It is becoming increasingly difficult to surf on the sporty performance of cars (a Toyota advertisement was even censored in Australia for inciting dangerous driving(5)) or on the sublime exotic landscapes that would serve as a backdrop for the scrap heap promo. So Mercedes-Benz came up with a perverse trick: since confinements have revealed our need for social connections and talking to each other has never been more important, the ad suggests talking… with the car’s on-board computer… and also with the dealers who will do everything they can to push you to buy their latest product.
That’s how the radio ad campaign centered on the slogan, » Hey Mercedes, let’s talk » came about. Let’s read how advertisers sell the concept: « … uA radio campaign with a human face, produced in collaboration with Publicis.
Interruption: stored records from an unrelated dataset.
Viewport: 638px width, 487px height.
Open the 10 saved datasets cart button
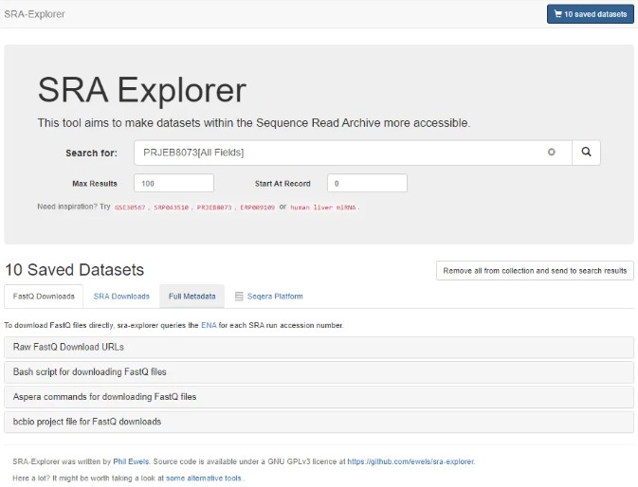590,14
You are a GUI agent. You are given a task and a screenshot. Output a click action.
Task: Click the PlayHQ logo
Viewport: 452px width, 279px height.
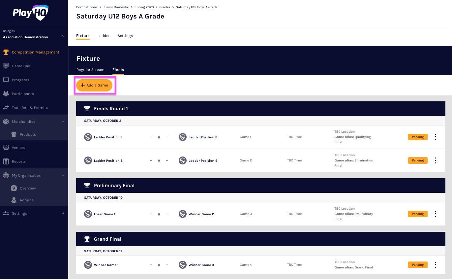coord(31,13)
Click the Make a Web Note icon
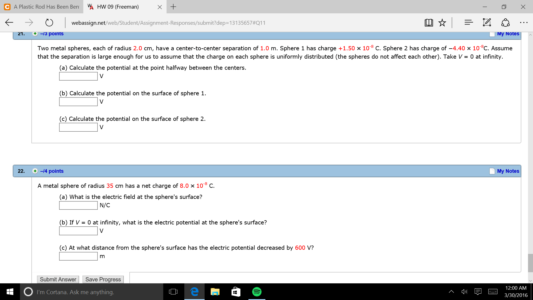Viewport: 533px width, 300px height. 487,23
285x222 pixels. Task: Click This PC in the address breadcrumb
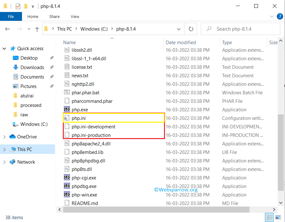tap(64, 28)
Through emotional spots of 60″, 40″ and 20″, we are immersed in real slices of life. In a Mercedes-Benz, we hear conversations that aren’t always easy, but that make us feel good. Because talking to each other changes everything. « . A telephone exchange between humans (after all) ends with the on-board computer, which is called Mercedes, making the driver’s wishes come true: » Hey Mercedes, can you turn down the heat a little? « , « Hey Mercedes, take me to such and such an address … »« Hey Mercedes, call my brother … ». Thus, the advertising campaign turns a real need, that of contact and exchange of words, into the proposal of acquiring a computer on wheels, equipped with a nice maid named Mercedes who will carry out your wishes without reluctance. Paradoxical, but assumed.
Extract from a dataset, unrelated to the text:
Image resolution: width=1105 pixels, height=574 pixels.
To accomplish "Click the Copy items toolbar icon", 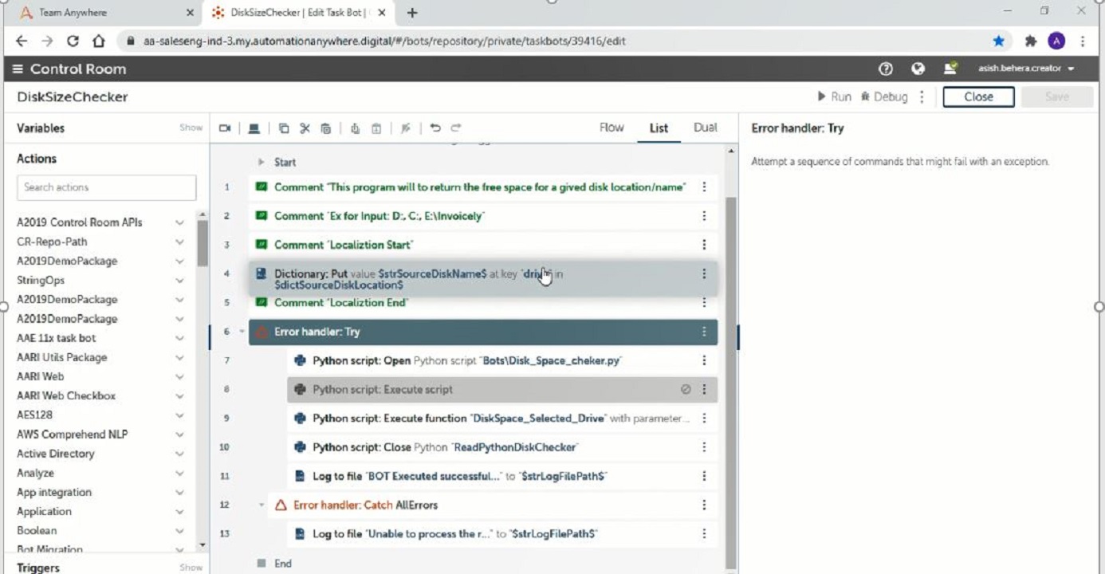I will [x=284, y=128].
Other car ads also surf on the mobility/on-board computer link to praise the car’s ability, thanks to its radars, to stop running over children, dogs or cyclists… (I admit I’m a little more seduced by this). We can see that little by little, we are getting drivers used to the autonomous car, the improved oxcart, the dream of lazy kings.
In the same line of advertising that appeals to emotions, we see the use of the term « experience ». You are no longer buying this or that object, but » experiencing » the use of this object. Such pleas can be found not only in advertisements but in other forms. Thus, in a pseudo « white card » published by Trends/Tendances, a Principal Solution Engineer (sic) of a Digital Foundation For Business (re-sic), uses the same language: » We live in a time where « lived experiences » are very important. Users have been fed a digital baby bottle, with the latter allowing them to place an order at the click of a button, stream movies via a given connection, use their cell phones as virtual reality headsets, real-time fitness monitors, wireless music speakers and much more. Never before have we been so dependent on these types of apps, generating digital experiences « . The barely concealed objective of this kind of talk quickly follows: » So we need to find a solution that guarantees the user experience. Thanks to 5G, companies… etc., etc. ».
If the popular wisdom says that » one does not make a horse drink that is not thirsty « , advertisers want to convince people that they still have consumer desires, even if, to do so, they have to divert the basic needs of human relationships to technical artifacts.